A machine-rendered reading of the paper's core claim, the machinery that carries it, and where it could break.
Core claim
The paper claims that an auto-regressive pipeline iteratively estimates coarse-to-fine transformations for image alignment by refining transform field parameters with randomly sampled points drawn from hierarchical multi-scale features, guided by a cross-attention layer that directs attention to critical regions and thereby achieves accurate results under conditions of sparse features, large scale changes, and substantial deformations.
What carries the argument
The auto-regressive pipeline that refines the transform field iteratively at each scale using randomly sampled points and cross-attention guidance from multi-scale features.
If this is right
- Outperforms existing methods on planar image alignment tasks
- Achieves performance comparable to state-of-the-art on 3D scene images
- Handles feature-sparse regions, extreme scale and field-of-view differences, and large deformations more reliably
- Provides a versatile pipeline for precise alignment across varied imaging conditions
Where Pith is reading between the lines
- The sampling-plus-attention strategy could be adapted to other dense correspondence tasks such as optical flow estimation in low-texture video.
- If the iterative refinement proves stable, the method might reduce reliance on hand-crafted feature detectors in downstream applications like panoramic stitching.

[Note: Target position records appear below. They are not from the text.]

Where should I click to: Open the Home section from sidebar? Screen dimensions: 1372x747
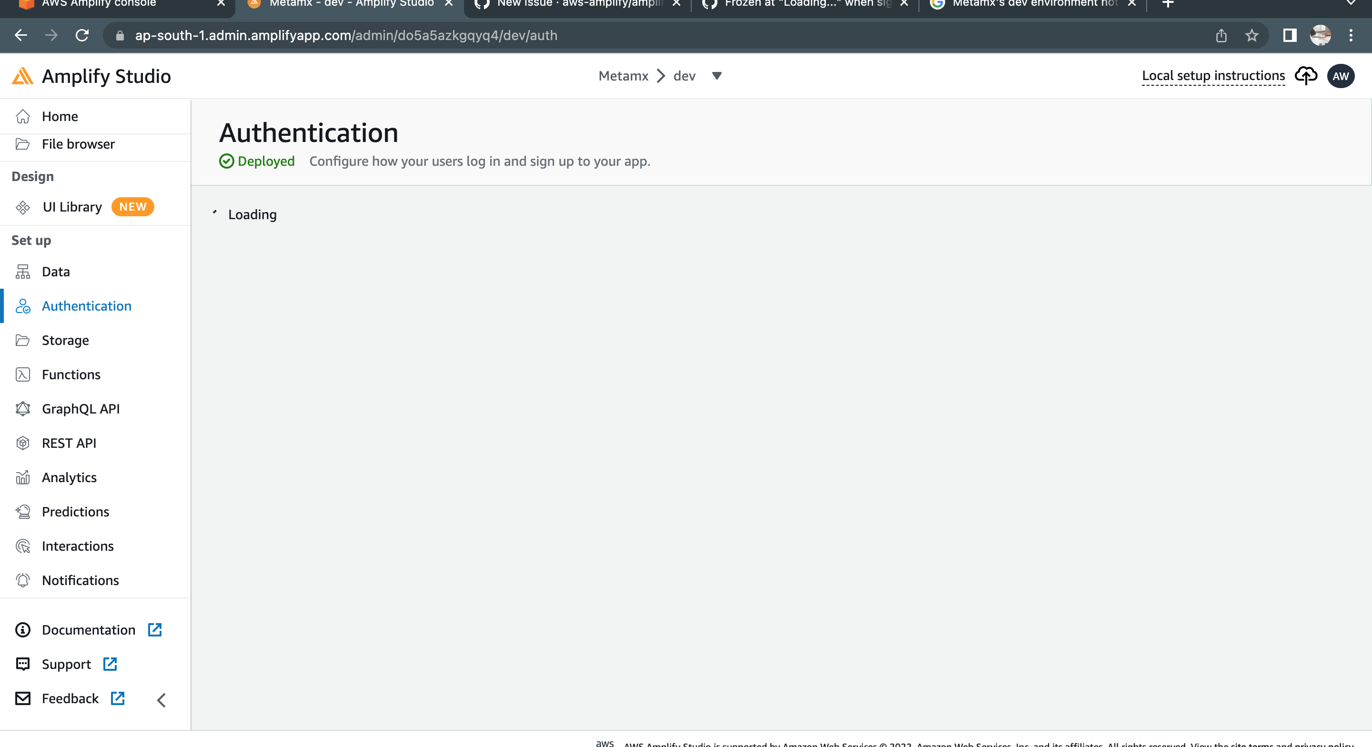point(60,116)
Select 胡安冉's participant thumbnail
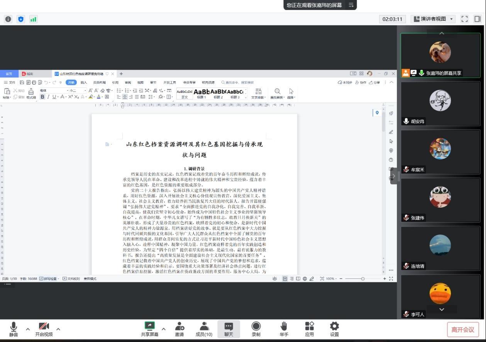Viewport: 486px width, 342px height. pos(440,104)
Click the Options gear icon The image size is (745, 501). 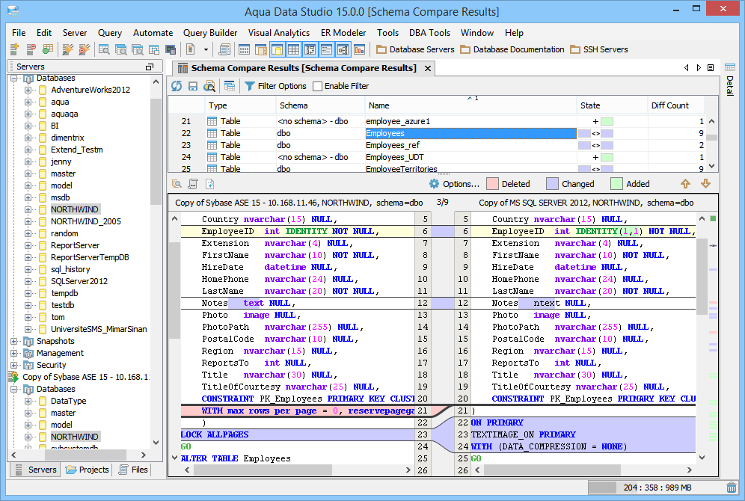[x=435, y=183]
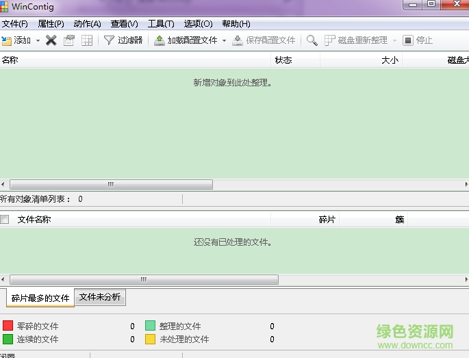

- Extending the pipeline to include temporal auto-regression could support alignment across video sequences without separate tracking modules.
Load-bearing premise
Randomly sampling points at each scale combined with cross-attention guidance is sufficient to accurately refine the transform field even in feature-sparse regions.
What would settle it
A dataset of images containing large feature-sparse areas where cross-attention maps consistently miss the true correspondence regions and produce alignment errors exceeding those of current state-of-the-art methods.
Figures
read the original abstract
Existing methods for image alignment struggle in cases involving feature-sparse regions, extreme scale and field-of-view differences, and large deformations, often resulting in suboptimal accuracy. Robustness to these challenges can be improved through iterative refinement of the transform field while focusing on critical regions in multi-scale image representations. We thus propose Auto-Regressive Transformation (ART), a novel method that iteratively estimates the coarse-to-fine transformations through an auto-regressive pipeline. Leveraging hierarchical multi-scale features, our network refines the transform field parameters using randomly sampled points at each scale. By incorporating guidance from the cross-attention layer, the model focuses on critical regions, ensuring accurate alignment even in challenging, feature-limited conditions. Extensive experiments demonstrate that ART significantly outperforms state-of-the-art methods on planar images and achieves comparable performance on 3D scene images, establishing it as a powerful and versatile solution for precise image alignment.
Editorial analysis
A structured set of objections, weighed in public.
Referee Report
Summary. The paper proposes Auto-Regressive Transformation (ART), a novel image alignment method that iteratively estimates coarse-to-fine transformations via an auto-regressive pipeline. It extracts hierarchical multi-scale features, refines transform parameters from randomly sampled points at each scale, and uses cross-attention to focus on critical regions, with the goal of improving robustness to feature-sparse areas, extreme scale/FOV differences, and large deformations. Experiments are claimed to show significant outperformance versus state-of-the-art on planar images and comparable results on 3D scenes.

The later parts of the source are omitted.